SCUBAnauts share concerns about ocean issues at Senator Mikulski's office
CHOW has been an amazing experience for me and my fellow SCUBAnauts.  I have opened my eyes to many problems facing our planets waters.  A certain problem that I have taken an interest in is ocean acidification, which is the lowering of pH in the water due to increased carbon dioxide (CO2).  In addition to learning about this and other threats, I am happy to have learned about possible solutions and ways we can help.  As well I am very happy to have had the opportunity to spend more time with my fellow SCUBAnauts, and learn both what they are passionate about, and what they plan to do in the future. This trip has opened my eyes to an array of possibilities for the future that I hope to pursue.  The best part of the trip was the great people in the ocean conservation community. Congressmen David Jolly, and biologist Dr. Sylvia Earle were both very inspirational to listen to and I hope I get another chance.
~Gabriel Cohn, age 17, Tampa Chapter

I am very glad I went on this trip. In these few days, I have seen a plethora of unique opportunities that I can take. Through our meetings, I found many ways to help Earth’s oceans and wildlife.
~Michael Murphy, age 16, Tarpon Springs Chapter

SCUBAnauts meet renowned coral biologist, Dr. Nancy Knowlton at CHOW 2014

During CHOW, I got the opportunity to talk to many different people from senators to researchers to huge environmental groups such as NOAA, AGU and many others. For instance, I talked to Dr. Kathryn Sullivan who works for NOAA as the Under Secretary of Commerce for Oceans and Atmosphere and NOAA Administrator. Dr. Sullivan was very interested in what I had to say. She was even asked me questions about my individual research projects. Along with Dr.

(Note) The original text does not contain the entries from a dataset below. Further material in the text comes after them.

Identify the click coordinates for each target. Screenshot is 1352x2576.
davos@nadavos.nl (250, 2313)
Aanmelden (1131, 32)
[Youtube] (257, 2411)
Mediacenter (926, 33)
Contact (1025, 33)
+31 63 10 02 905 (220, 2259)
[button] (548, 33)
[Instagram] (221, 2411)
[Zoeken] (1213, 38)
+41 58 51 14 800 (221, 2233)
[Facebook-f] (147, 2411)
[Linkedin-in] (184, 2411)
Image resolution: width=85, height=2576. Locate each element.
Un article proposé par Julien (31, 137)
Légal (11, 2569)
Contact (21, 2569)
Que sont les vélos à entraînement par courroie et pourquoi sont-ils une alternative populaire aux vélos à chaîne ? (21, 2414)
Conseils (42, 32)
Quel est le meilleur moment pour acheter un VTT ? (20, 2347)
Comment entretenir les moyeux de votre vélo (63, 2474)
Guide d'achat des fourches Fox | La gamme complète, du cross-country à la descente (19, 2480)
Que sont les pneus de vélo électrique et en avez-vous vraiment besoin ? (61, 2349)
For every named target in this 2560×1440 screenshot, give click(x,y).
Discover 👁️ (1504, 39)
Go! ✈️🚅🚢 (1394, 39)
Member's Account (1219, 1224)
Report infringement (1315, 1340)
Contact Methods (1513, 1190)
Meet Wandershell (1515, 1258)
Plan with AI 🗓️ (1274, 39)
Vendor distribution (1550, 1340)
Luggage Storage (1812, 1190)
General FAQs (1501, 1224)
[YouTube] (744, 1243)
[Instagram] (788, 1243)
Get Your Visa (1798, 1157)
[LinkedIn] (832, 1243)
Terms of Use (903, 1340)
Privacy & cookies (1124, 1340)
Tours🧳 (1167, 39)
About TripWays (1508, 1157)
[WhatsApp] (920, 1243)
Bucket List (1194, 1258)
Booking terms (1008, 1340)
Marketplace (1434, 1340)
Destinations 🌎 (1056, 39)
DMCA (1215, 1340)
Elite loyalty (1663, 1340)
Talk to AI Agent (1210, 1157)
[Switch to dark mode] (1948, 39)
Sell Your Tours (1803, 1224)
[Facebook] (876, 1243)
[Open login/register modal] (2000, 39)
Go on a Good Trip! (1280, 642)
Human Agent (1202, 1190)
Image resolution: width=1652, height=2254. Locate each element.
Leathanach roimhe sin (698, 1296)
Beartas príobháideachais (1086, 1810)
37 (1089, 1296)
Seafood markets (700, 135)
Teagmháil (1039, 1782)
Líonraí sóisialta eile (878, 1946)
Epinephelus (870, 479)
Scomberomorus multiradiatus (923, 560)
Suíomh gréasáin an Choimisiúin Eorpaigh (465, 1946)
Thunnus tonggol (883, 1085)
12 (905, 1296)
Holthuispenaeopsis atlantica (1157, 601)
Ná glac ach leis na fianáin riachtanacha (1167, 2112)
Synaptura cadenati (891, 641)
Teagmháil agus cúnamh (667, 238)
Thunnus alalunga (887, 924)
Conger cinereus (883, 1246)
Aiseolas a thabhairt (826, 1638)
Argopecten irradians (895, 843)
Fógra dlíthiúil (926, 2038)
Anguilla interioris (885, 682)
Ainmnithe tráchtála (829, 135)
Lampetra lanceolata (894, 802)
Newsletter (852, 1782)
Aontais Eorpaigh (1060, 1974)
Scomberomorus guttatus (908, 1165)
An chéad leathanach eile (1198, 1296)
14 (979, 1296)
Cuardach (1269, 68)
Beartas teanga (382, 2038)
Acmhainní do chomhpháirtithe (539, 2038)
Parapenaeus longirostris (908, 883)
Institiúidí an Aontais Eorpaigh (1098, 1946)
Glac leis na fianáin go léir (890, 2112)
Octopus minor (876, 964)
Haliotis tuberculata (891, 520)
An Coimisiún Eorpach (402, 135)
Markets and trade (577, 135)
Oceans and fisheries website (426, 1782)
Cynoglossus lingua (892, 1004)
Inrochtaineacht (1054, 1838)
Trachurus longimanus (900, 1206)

Sullivan I had the chance to listen to Dr. Nancy Knowlton and Representative Kathy Castor talk about their jobs and how they help the oceans and what they plan on doing to help the oceans in the future. Congresswomen Kathy Castor was a very positive person who cared about everything you had to say, which for young kids, such as teenagers, that means a lot. It makes you think you can do something to make the world a better place. One of my first meetings was with Ocean Conservancy which a lot of people don't know about. Ocean Conservancy does a lot to help protect the oceans and save them from what the future holds for them as of today. Talking to them about their ocean acidification solutions and the fact that they have a whole group just working on that one topic amazed me. I got to spend a whole day talking to the different groups in NOAA, which was the best part. I learned many different things that I would never had guess NOAA did. Over all being able to talk to all of these people was a great and informative experience and I enjoyed every bit of it!